Although the letter of intent from Alden Global Capital, which has teamed with Smulyan for the buyout, specifically called for the board to make no recommendation under a special provision of Indiana business law, the board did refer the offer to a special committee of independent directors – which gave its blessing to the bid to buy out public shareholders for $2.40 per share.
“The Committee of Disinterested Directors has unanimously determined that the Merger Agreement, including the Offer and the Merger, are advisable and fair to and in the best interests of Emmis and the holders of Shares other than the Shares beneficially owned by the members of the Purchaser Group, the Rolling Shareholders and Alden and recommended that the board of directors of Emmis approve and adopt the Merger Agreement and recommend that the Unaffiliated Shareholders accept the Offer, tender their Shares in the Offer and approve the Merger and the Merger Agreement. The Board, acting on the Committee Recommendation determined that the Merger Agreement, the Merger and the Offer were fair and in the best interests of the Unaffiliated Shareholders and recommended that the Unaffiliated Shareholders accept the Offer, tender their Shares in the Offer and approve the Merger and the Merger Agreement,” Emmis said in an SEC filing.
“Did the board of directors and the Committee consider alternatives to the Transactions?” is a question asked and answered in the Q&A section of proxy materials to be sent out to shareholders.

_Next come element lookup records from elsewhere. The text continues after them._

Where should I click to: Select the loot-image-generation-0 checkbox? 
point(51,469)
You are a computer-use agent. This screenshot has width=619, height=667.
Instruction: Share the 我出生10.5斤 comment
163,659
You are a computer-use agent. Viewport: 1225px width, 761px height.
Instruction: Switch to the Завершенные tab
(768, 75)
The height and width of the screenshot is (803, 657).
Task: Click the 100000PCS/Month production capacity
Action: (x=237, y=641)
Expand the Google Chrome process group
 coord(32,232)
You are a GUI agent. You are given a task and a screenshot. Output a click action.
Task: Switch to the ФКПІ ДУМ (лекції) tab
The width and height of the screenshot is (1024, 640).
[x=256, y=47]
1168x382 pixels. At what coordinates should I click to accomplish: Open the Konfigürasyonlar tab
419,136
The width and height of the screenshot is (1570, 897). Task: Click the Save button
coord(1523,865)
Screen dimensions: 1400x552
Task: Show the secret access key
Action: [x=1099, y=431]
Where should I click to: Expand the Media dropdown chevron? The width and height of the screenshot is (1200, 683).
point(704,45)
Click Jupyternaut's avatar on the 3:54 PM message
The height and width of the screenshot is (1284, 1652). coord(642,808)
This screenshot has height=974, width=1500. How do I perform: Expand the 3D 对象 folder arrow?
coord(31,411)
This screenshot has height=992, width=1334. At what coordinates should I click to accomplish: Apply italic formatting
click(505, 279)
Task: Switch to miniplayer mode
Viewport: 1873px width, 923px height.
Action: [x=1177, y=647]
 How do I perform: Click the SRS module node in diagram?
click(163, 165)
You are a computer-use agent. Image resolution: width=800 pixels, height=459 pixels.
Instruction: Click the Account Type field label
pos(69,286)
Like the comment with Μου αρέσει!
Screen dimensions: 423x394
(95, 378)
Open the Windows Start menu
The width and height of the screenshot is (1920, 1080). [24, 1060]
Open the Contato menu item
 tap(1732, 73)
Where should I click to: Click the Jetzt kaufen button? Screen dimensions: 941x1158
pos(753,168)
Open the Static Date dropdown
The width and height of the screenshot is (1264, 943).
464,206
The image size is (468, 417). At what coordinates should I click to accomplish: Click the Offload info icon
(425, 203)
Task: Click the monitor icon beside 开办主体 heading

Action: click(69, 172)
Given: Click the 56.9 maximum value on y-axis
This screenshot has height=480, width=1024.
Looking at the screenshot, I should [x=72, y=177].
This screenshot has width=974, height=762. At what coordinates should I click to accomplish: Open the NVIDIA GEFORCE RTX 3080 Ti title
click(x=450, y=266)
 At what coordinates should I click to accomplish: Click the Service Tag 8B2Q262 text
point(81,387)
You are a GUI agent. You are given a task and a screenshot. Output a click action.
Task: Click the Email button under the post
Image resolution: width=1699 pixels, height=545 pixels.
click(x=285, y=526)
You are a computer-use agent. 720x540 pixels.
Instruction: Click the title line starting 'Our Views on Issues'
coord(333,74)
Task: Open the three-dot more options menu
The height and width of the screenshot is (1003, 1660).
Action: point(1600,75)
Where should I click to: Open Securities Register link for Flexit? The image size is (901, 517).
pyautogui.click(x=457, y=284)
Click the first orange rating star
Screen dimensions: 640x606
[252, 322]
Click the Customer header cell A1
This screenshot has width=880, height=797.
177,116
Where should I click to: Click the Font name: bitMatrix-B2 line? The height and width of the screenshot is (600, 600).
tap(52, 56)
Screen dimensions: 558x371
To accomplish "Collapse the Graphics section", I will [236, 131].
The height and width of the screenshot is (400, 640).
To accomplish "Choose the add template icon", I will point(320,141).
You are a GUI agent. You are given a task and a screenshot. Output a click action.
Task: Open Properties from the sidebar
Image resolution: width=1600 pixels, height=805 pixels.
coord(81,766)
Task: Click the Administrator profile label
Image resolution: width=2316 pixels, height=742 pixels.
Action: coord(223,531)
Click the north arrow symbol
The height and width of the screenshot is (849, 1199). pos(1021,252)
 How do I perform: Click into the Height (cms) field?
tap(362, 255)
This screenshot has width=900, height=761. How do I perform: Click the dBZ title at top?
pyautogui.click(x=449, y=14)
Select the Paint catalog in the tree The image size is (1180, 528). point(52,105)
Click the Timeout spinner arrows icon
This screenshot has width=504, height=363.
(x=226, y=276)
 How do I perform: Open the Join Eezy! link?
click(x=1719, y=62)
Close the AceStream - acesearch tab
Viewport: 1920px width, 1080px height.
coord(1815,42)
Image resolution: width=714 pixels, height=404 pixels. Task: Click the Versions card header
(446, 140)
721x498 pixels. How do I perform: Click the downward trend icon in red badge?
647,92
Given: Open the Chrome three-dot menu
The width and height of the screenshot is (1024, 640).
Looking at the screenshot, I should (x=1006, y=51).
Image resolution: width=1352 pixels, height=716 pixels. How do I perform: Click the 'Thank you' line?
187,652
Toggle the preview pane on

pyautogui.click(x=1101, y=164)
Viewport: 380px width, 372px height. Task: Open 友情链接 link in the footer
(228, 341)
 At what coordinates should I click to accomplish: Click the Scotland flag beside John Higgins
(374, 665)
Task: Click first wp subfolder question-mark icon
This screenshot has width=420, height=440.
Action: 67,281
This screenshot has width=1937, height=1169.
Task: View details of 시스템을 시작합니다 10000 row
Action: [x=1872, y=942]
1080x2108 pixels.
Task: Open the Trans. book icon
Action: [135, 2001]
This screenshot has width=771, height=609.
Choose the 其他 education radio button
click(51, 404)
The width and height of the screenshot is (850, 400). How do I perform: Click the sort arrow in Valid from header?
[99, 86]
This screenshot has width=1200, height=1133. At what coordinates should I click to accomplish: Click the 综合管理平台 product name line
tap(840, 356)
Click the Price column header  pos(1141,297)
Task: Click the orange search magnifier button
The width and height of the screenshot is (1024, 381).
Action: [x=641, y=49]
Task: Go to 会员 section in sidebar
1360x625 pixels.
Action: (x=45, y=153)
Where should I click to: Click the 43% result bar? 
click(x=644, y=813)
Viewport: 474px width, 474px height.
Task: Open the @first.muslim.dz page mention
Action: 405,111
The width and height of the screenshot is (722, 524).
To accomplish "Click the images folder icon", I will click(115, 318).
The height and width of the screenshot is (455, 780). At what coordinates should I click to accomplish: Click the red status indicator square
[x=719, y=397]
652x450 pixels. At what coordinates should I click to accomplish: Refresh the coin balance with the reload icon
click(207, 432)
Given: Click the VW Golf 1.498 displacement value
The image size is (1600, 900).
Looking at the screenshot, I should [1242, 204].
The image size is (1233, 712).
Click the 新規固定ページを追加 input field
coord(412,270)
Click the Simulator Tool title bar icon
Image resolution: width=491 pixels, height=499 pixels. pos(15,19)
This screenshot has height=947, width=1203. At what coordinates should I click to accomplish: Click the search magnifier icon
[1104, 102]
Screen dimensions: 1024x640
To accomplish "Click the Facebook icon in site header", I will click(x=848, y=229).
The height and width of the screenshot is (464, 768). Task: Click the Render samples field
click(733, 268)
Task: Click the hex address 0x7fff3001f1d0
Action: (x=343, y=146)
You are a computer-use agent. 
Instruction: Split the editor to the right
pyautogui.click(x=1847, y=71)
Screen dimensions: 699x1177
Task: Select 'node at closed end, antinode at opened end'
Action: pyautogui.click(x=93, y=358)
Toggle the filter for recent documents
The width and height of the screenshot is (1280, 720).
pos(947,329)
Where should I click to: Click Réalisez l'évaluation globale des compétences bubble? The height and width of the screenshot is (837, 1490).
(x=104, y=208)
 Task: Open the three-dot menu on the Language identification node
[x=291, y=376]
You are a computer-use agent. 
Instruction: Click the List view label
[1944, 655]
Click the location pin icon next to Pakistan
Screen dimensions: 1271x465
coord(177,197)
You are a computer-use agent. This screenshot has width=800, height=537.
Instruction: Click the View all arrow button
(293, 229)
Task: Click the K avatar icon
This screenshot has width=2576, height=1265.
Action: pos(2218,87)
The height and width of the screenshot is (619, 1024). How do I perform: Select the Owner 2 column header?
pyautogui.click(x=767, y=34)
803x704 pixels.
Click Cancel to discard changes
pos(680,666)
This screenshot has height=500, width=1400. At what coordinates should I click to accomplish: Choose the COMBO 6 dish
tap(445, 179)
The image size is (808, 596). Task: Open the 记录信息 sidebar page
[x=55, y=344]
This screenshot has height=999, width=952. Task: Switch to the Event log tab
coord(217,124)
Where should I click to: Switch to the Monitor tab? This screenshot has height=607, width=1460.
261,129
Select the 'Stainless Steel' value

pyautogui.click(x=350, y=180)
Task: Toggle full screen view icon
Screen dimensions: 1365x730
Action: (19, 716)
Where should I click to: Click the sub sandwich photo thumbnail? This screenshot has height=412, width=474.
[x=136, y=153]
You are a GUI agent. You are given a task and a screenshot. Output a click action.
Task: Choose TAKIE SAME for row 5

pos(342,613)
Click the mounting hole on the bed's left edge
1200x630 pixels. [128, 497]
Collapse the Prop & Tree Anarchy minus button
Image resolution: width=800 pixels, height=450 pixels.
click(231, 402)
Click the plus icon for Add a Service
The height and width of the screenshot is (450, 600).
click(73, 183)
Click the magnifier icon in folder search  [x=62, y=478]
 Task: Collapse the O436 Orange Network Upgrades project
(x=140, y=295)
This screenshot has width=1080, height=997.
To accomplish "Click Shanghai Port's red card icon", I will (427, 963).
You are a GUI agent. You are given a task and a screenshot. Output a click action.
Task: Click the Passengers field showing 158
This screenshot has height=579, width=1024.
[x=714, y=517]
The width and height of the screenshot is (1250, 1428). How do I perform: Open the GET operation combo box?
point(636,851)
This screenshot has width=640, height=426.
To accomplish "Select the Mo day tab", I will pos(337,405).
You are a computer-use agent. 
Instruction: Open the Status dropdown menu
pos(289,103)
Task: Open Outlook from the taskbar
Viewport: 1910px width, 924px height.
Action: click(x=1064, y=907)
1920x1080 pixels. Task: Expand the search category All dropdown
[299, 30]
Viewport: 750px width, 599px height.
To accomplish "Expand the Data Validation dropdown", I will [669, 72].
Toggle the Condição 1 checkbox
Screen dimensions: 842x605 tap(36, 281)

“The Committee took into account that Mr. Smulyan and his affiliates owned, as of May 25, 2010, shares of Common Stock representing approximately 60.0% of the total voting power of Common Stock, and that Mr. Smulyan has publicly stated that he is not interested in selling his shares of Emmis. Accordingly, the Committee concluded that an acquisition of Emmis by a third party was not a feasible alternative, nor is the Committee aware of any other party making a proposal to buy Emmis or any significant minority stock ownership position since Mr. Smulyan made its initial proposal to acquire Emmis in 2006,” the committee of independent directors stated in the proxy materials. “The board of directors of Emmis considered the same factors and came to the same conclusion,” it added.
Emmis has not yet set a date for a special shareholders meeting in which holders of the company’s common stock and its preferred shares are to vote on proposed amendments to the terms of the preferred stock which are required for the going private transaction to go through.
As previously reported, the tender offers for the cash buyout of the Class A common shares and the swap of preferred shares for new notes should begin this week and wrap up at the beginning of July.
RBR-TVBR observation: This is a bit complicated, so shareholders need to understand that the special meeting and the tender offers are separate events, albeit related ones. Voting in the special meeting will not tender your shares for the cash payment (or new notes if you happen to own the preferred shares). If you want to accept the $2.40 in cash for your Emmis Class A shares you have to tender them for acceptance under the terms of the tender, so call your broker or the investor relations department at Emmis if you need information on how to do that.